We specialise in Vietnam's streetfood and wet markets and have recently designed a series of itineraries for travellers and food enthusiaists. These tours have been carefully planned to give visitors to Vietnam an authentic taste of a country very attuned to the rhythms of food through the day and through the seasons. Together, we visit the street stalls and markets, sampling the produce and eating from their dishes and bowls, as well as cooking with the ingredients at home.
Our tours range from three hour morning, afternoon or evening walks to a full-day eat-a-thon. The most popular tour is the 3 hour (8.30am-11.30pm) morning tour which typically includes a street market walk (with ongoing explanations of food practices, strange food items, some delicacies), a visit to ceremonial cake stalls, a special French dessert, the food sections of Hanoi's main Dong Xuan market, a streetfood alley for a noodle lunch, fruit stalls and coffee at an historic old quarter cafe.

A full day (9am-3pm) itinerary for foodie tragics (including more market visits and more street snacks and drinks) is also available. It encompasses a deeper look at ingredients and is ideal for those in the food industry, whether they be chefs, food writers, indeed anyone with an enthusiasm for food, whether it be in the eating or the cooking! All tours are inclusive of all food/drinks and are conducted entirely on foot after Tu meets and greets at the hotel.
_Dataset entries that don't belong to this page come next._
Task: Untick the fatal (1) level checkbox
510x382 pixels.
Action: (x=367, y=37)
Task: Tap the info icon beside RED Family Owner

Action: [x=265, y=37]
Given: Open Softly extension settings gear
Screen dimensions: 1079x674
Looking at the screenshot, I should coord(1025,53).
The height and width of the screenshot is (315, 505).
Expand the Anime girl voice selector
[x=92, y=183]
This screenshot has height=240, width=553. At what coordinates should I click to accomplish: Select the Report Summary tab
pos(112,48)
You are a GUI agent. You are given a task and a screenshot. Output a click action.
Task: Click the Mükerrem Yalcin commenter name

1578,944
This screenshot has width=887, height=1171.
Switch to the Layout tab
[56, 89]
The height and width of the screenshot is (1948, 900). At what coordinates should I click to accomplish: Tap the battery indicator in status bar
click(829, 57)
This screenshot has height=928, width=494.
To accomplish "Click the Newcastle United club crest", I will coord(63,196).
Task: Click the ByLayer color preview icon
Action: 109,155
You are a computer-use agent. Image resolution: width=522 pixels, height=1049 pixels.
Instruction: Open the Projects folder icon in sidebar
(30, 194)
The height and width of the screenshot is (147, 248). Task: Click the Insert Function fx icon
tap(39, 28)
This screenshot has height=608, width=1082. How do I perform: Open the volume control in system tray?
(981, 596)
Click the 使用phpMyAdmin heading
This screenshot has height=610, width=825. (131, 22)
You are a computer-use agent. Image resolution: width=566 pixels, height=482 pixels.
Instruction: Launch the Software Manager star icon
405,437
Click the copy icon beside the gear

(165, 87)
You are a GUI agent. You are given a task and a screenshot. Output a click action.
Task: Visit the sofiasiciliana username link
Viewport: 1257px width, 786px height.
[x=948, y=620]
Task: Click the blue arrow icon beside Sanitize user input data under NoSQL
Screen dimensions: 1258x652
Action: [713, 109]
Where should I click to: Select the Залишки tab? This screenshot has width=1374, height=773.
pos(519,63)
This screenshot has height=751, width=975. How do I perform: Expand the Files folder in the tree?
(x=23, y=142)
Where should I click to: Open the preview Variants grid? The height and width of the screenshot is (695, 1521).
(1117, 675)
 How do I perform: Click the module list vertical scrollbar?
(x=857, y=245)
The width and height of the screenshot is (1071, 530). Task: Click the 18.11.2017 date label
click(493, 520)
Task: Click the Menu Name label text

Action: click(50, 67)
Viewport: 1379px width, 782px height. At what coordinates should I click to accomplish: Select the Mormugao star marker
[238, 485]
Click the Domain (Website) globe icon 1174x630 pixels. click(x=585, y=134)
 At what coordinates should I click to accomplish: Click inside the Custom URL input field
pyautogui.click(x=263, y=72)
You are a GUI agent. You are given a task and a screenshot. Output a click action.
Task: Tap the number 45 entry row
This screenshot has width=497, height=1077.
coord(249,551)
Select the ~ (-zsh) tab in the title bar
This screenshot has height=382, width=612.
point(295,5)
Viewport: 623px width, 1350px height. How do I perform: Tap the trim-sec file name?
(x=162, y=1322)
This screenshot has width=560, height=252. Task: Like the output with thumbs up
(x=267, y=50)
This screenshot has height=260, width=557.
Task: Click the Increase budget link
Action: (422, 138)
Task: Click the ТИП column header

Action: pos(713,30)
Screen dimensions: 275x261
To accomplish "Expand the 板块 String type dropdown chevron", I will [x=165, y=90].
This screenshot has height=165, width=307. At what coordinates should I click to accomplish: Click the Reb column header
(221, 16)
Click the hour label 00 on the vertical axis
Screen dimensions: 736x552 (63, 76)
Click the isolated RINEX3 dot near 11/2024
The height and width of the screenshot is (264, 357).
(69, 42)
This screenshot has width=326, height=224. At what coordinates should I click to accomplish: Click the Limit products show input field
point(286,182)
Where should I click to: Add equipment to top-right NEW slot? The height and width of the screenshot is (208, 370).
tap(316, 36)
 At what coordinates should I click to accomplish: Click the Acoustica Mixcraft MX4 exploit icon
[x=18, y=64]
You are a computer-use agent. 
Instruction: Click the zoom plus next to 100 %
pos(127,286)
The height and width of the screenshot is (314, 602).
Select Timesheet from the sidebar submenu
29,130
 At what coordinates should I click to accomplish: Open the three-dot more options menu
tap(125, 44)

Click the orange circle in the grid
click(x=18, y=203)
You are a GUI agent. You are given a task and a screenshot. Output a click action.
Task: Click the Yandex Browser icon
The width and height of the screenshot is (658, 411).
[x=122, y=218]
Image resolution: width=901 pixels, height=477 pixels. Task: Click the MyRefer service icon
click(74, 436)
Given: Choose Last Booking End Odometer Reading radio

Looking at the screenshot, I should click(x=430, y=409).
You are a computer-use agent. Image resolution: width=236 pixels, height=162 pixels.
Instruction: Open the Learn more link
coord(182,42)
Tu and Mark can also customise tours for particular interests if given sufficient advance notice. For more information and/or to book a tour, email both Tu: tuvancong2003@gmail.com and Mark: lowiemark@yahoo.com.au


Friday, 23 September 2011

Eat Walk Love

Dong Xuan market

Since we started our first street food tour offically a few months ago, this is the first time we've written about the experience with our clients (with their permission, of course).

Loretta

Mrs Loretta joined our morning tour and she wanted the experience to be a surprise so Tu didn't show her any of the itineraries. Tu took her by motorbike and started the day by trying a delicious fish noodle soup called bún cá. This dish incorporates crunchy pieces of fried fish with different herbs, including dill, bean shoots, mustard leaves and of course, the noodles.

Dong Xuan market

The tour continued through one of Hanoi's wet markets where Loretta enjoyed the atmosphere very much, saying it was very different to the markets back in Australia. More streetfood followed in the form of Hanoi's signature lunch dish, bún chả, which combines grilled pork belly and pork patties with noodles, herbs in a wonderful warm fish sauce based broth. A stop at a traditional Vietnamese coffee house rounded out the tour and Loretta was definitely full by the end.

Tu - Viola

Another client was Viola, a Canadian expat who has been living in Hanoi for a long time. We did the tour on a pretty cool day and she enjoyed the hot chicken noodle soup (phở gà) to start. We walked through a wet market and Tu explained the different ways of cooking in Vietnam, something Viola appreciated a lot as she loves spending time in the kitchen. After that, Viola also learned about wedding and offering culture in Vietnam which is something unique to this part of the world. We finished our morning trip by having coffee and exchanging our coffee experiences.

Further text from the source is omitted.